=== EXTRACTED RECORDS ===
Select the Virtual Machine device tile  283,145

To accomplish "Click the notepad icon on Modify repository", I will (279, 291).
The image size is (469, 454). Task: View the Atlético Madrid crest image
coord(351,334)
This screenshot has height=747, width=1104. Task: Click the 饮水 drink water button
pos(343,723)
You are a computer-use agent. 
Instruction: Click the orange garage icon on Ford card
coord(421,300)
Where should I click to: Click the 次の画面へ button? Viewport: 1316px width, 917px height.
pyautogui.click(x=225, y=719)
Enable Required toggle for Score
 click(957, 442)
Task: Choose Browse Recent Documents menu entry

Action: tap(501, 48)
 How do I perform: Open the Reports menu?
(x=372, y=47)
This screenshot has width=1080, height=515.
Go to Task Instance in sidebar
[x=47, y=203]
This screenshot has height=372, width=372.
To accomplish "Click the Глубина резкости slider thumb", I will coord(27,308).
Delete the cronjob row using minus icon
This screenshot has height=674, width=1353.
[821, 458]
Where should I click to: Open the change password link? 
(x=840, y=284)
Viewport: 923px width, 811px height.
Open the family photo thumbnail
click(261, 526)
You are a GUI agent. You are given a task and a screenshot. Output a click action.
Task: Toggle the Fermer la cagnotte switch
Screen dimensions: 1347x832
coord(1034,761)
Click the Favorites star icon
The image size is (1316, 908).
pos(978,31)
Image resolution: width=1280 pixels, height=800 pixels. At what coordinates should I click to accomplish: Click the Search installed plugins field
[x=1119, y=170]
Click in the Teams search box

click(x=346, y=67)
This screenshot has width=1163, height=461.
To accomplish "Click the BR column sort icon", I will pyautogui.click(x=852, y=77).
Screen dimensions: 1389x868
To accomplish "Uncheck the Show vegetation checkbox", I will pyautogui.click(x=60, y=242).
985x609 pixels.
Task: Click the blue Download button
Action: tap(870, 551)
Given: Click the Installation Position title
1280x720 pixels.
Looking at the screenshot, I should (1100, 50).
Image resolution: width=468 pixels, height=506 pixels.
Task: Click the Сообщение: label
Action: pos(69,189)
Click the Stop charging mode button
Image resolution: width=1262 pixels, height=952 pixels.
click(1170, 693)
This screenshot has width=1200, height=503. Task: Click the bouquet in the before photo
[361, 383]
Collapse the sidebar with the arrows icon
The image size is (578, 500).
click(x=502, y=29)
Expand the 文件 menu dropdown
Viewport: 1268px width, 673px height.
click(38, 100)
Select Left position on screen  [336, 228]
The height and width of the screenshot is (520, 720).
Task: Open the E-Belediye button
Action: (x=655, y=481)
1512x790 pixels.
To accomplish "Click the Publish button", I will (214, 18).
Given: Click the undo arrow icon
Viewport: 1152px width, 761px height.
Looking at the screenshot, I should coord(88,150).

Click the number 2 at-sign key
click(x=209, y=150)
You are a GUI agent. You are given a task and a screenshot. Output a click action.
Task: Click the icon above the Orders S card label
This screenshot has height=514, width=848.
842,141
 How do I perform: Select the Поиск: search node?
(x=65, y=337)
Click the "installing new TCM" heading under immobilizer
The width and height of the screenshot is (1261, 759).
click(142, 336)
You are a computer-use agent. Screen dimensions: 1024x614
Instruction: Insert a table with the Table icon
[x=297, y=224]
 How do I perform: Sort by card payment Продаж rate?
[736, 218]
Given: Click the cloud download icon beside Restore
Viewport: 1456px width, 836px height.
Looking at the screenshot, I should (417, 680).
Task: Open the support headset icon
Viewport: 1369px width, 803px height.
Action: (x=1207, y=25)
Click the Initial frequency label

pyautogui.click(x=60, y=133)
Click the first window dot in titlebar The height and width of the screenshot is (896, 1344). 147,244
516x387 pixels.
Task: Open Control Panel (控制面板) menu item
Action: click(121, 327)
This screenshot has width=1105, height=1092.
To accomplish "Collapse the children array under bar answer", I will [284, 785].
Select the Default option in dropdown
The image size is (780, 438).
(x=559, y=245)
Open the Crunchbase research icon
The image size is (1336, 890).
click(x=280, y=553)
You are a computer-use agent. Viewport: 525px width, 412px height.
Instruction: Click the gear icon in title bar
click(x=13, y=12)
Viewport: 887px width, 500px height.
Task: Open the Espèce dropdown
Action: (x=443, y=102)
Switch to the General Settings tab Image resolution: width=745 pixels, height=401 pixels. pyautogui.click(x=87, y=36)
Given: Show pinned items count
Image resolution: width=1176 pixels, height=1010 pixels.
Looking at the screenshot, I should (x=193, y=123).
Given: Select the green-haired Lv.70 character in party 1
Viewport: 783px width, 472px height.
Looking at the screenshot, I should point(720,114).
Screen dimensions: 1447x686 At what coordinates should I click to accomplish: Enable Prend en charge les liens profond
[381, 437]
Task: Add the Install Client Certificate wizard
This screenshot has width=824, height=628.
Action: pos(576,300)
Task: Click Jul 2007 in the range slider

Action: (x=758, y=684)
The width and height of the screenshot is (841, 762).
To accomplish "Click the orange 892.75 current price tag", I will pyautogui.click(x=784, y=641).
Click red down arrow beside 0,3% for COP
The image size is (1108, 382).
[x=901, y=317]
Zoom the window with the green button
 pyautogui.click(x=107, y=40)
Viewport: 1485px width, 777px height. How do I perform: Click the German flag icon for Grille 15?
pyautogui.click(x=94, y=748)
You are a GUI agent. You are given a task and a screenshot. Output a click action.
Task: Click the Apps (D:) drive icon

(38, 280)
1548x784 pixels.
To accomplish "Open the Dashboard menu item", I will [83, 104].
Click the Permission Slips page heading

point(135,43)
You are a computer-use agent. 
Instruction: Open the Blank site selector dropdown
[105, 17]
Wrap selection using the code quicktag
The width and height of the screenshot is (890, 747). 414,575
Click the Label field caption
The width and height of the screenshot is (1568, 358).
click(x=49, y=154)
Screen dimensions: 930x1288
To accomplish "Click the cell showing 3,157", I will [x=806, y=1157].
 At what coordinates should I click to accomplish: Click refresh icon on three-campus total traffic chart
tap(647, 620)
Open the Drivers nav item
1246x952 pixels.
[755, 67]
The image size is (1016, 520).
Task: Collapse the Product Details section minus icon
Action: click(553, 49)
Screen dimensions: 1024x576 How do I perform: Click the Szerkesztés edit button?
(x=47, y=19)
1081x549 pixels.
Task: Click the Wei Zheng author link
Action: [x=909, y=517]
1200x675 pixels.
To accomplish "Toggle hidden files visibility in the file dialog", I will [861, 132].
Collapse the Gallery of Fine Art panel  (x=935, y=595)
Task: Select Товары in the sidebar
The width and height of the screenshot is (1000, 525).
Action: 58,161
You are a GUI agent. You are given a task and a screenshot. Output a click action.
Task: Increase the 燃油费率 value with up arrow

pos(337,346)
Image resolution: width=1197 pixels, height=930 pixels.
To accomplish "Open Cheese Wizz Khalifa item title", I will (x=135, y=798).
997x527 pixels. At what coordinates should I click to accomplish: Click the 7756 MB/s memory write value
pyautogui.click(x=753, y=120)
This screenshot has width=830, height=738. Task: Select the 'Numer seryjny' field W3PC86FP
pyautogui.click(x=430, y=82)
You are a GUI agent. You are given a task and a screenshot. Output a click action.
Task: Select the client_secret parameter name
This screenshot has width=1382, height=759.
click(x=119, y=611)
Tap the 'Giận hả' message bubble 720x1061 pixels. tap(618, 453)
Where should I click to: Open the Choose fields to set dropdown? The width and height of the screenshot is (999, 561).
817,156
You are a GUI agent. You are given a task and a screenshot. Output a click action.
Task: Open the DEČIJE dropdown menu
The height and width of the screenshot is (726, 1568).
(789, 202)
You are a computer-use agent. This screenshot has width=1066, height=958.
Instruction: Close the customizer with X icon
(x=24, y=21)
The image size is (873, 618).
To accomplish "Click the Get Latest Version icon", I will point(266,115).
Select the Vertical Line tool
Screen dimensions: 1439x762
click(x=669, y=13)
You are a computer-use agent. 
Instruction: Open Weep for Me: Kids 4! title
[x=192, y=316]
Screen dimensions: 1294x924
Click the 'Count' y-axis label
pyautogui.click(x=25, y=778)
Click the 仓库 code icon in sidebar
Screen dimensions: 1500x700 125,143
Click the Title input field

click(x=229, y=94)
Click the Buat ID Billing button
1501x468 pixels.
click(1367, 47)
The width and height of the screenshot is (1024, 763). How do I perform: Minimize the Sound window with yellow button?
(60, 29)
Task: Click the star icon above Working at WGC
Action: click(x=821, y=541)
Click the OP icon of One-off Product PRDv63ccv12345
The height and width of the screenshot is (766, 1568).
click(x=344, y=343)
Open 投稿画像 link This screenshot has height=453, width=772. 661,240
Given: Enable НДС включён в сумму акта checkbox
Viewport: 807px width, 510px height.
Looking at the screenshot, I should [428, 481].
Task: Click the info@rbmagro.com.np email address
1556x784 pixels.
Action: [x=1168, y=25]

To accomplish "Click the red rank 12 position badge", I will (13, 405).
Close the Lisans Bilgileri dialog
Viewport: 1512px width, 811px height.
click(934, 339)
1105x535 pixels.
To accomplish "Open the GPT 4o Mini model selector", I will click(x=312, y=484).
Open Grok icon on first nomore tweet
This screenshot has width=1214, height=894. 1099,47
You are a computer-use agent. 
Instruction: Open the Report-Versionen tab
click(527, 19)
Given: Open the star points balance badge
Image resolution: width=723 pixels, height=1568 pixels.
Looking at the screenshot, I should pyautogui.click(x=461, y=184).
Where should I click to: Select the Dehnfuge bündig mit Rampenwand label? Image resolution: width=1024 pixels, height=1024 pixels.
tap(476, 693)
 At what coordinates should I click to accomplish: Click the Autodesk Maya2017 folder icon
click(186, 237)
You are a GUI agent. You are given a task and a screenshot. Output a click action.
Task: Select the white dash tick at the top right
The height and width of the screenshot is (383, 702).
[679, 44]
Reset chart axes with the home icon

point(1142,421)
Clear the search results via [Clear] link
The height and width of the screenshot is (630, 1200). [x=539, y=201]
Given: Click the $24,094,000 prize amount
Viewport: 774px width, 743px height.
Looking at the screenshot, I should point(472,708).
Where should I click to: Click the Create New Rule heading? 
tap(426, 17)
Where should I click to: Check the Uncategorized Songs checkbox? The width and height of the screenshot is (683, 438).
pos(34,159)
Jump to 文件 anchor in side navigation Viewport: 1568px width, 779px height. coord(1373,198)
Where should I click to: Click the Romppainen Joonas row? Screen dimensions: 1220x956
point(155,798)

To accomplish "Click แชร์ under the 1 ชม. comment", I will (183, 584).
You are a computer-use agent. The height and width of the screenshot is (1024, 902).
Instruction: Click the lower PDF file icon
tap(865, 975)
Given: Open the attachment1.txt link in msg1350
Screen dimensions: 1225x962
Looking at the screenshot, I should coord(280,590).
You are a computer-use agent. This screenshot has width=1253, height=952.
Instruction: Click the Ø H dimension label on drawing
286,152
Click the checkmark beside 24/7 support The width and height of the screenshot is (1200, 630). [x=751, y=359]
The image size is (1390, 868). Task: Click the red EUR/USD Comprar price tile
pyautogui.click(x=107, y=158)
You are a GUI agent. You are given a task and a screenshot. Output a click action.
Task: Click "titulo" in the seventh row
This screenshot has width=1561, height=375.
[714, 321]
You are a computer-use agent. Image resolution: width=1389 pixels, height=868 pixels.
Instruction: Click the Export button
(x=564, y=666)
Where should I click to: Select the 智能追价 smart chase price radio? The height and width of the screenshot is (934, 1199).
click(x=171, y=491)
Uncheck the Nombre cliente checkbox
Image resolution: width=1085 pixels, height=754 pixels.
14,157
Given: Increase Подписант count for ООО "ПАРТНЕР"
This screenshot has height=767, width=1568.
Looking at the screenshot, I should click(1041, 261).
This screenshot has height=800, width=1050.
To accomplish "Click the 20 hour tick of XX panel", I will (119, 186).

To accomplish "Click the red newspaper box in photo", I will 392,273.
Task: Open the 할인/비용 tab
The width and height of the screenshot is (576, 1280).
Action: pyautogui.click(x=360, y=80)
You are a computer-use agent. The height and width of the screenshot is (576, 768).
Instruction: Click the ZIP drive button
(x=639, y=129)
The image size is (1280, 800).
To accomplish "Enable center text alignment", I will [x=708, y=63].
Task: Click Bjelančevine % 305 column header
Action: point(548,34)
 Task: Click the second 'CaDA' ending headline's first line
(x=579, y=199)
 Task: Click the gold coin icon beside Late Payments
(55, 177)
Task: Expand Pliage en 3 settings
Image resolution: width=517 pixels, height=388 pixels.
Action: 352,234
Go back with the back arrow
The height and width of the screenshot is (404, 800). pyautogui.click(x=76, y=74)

=== WHAT THE EXERCISE ASKS ===
Among the records above, find the lines that contain "under" and copy every one.

=== WRITTEN SOLUTION ===
Click the "installing new TCM" heading under immobilizer
To accomplish "Collapse the children array under bar answer", I will [284, 785].
To accomplish "Click แชร์ under the 1 ชม. comment", I will (183, 584).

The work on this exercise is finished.